■ PROBLEM TO SOLVE
Set all the entries down once more, with nothing altered.

■ AVAILABLE RECORDS
******************************

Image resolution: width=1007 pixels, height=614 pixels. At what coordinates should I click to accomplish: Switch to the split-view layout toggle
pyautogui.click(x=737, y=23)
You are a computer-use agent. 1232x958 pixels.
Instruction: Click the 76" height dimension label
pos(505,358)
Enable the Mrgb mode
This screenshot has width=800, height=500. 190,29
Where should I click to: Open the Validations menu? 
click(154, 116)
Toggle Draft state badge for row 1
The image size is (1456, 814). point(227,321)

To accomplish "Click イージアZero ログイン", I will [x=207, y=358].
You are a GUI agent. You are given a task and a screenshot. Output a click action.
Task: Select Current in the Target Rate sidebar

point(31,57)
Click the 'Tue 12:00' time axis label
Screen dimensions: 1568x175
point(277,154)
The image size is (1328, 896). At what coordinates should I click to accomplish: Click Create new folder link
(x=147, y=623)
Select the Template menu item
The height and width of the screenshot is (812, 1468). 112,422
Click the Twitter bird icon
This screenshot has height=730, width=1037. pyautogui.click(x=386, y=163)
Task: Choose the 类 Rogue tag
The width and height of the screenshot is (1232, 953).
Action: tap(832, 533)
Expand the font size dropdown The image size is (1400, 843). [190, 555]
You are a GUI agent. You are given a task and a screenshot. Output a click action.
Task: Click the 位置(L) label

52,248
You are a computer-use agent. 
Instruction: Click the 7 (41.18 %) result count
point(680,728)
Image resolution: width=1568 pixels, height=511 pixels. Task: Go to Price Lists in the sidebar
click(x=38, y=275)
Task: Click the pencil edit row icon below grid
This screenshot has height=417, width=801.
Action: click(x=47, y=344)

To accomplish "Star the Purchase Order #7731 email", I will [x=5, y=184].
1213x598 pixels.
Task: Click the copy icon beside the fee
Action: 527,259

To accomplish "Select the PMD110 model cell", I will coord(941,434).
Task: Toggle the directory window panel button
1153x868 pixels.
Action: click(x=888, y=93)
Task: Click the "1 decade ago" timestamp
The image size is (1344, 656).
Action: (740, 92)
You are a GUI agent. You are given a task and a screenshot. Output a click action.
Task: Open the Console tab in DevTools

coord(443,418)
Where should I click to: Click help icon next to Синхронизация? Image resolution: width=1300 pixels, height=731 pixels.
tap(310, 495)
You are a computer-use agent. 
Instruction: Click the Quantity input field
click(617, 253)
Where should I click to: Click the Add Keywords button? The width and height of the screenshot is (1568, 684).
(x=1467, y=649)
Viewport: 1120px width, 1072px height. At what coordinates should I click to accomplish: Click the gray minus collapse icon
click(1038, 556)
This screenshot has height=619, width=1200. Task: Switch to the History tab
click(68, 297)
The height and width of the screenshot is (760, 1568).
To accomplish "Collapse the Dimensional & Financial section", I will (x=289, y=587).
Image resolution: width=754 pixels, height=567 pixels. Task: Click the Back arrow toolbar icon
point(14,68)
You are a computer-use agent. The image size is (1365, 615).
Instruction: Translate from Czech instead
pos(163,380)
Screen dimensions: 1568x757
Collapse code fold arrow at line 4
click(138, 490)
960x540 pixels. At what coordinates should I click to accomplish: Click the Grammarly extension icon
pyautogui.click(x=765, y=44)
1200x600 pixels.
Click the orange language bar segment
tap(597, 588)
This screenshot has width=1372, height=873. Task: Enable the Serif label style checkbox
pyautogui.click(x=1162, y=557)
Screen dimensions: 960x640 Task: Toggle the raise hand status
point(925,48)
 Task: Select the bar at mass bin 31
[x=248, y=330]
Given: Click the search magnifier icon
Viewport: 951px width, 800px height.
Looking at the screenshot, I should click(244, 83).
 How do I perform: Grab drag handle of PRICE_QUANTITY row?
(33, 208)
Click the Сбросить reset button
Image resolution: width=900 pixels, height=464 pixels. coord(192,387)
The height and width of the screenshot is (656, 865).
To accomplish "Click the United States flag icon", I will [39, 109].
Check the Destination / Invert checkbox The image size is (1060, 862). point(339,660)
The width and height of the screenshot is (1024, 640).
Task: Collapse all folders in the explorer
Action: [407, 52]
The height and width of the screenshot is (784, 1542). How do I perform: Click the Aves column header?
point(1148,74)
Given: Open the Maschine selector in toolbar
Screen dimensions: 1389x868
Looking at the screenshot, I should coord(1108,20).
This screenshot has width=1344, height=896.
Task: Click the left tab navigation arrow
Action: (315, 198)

******************************

■ SOLUTION FOR THIS PROBLEM
Image resolution: width=1007 pixels, height=614 pixels. At what coordinates should I click to accomplish: Switch to the split-view layout toggle
pyautogui.click(x=737, y=23)
You are a computer-use agent. 1232x958 pixels.
Instruction: Click the 76" height dimension label
pos(505,358)
Enable the Mrgb mode
This screenshot has width=800, height=500. 190,29
Where should I click to: Open the Validations menu? 
click(154, 116)
Toggle Draft state badge for row 1
The image size is (1456, 814). point(227,321)

To accomplish "Click イージアZero ログイン", I will [x=207, y=358].
You are a GUI agent. You are given a task and a screenshot. Output a click action.
Task: Select Current in the Target Rate sidebar

point(31,57)
Click the 'Tue 12:00' time axis label
Screen dimensions: 1568x175
point(277,154)
The image size is (1328, 896). At what coordinates should I click to accomplish: Click Create new folder link
(x=147, y=623)
Select the Template menu item
The height and width of the screenshot is (812, 1468). 112,422
Click the Twitter bird icon
This screenshot has height=730, width=1037. pyautogui.click(x=386, y=163)
Task: Choose the 类 Rogue tag
The width and height of the screenshot is (1232, 953).
Action: tap(832, 533)
Expand the font size dropdown The image size is (1400, 843). [190, 555]
You are a GUI agent. You are given a task and a screenshot. Output a click action.
Task: Click the 位置(L) label

52,248
You are a computer-use agent. 
Instruction: Click the 7 (41.18 %) result count
point(680,728)
Image resolution: width=1568 pixels, height=511 pixels. Task: Go to Price Lists in the sidebar
click(x=38, y=275)
Task: Click the pencil edit row icon below grid
This screenshot has height=417, width=801.
Action: click(x=47, y=344)

To accomplish "Star the Purchase Order #7731 email", I will [x=5, y=184].
1213x598 pixels.
Task: Click the copy icon beside the fee
Action: 527,259

To accomplish "Select the PMD110 model cell", I will coord(941,434).
Task: Toggle the directory window panel button
1153x868 pixels.
Action: click(x=888, y=93)
Task: Click the "1 decade ago" timestamp
The image size is (1344, 656).
Action: (740, 92)
You are a GUI agent. You are given a task and a screenshot. Output a click action.
Task: Open the Console tab in DevTools

coord(443,418)
Where should I click to: Click help icon next to Синхронизация? Image resolution: width=1300 pixels, height=731 pixels.
tap(310, 495)
You are a computer-use agent. 
Instruction: Click the Quantity input field
click(617, 253)
Where should I click to: Click the Add Keywords button? The width and height of the screenshot is (1568, 684).
(x=1467, y=649)
Viewport: 1120px width, 1072px height. At what coordinates should I click to accomplish: Click the gray minus collapse icon
click(1038, 556)
This screenshot has height=619, width=1200. Task: Switch to the History tab
click(68, 297)
The height and width of the screenshot is (760, 1568).
To accomplish "Collapse the Dimensional & Financial section", I will (x=289, y=587).
Image resolution: width=754 pixels, height=567 pixels. Task: Click the Back arrow toolbar icon
point(14,68)
You are a computer-use agent. The image size is (1365, 615).
Instruction: Translate from Czech instead
pos(163,380)
Screen dimensions: 1568x757
Collapse code fold arrow at line 4
click(138, 490)
960x540 pixels. At what coordinates should I click to accomplish: Click the Grammarly extension icon
pyautogui.click(x=765, y=44)
1200x600 pixels.
Click the orange language bar segment
tap(597, 588)
This screenshot has width=1372, height=873. Task: Enable the Serif label style checkbox
pyautogui.click(x=1162, y=557)
Screen dimensions: 960x640 Task: Toggle the raise hand status
point(925,48)
 Task: Select the bar at mass bin 31
[x=248, y=330]
Given: Click the search magnifier icon
Viewport: 951px width, 800px height.
Looking at the screenshot, I should click(244, 83).
 How do I perform: Grab drag handle of PRICE_QUANTITY row?
(33, 208)
Click the Сбросить reset button
Image resolution: width=900 pixels, height=464 pixels. coord(192,387)
The height and width of the screenshot is (656, 865).
To accomplish "Click the United States flag icon", I will [39, 109].
Check the Destination / Invert checkbox The image size is (1060, 862). point(339,660)
The width and height of the screenshot is (1024, 640).
Task: Collapse all folders in the explorer
Action: [407, 52]
The height and width of the screenshot is (784, 1542). How do I perform: Click the Aves column header?
point(1148,74)
Given: Open the Maschine selector in toolbar
Screen dimensions: 1389x868
Looking at the screenshot, I should coord(1108,20).
This screenshot has width=1344, height=896.
Task: Click the left tab navigation arrow
Action: (315, 198)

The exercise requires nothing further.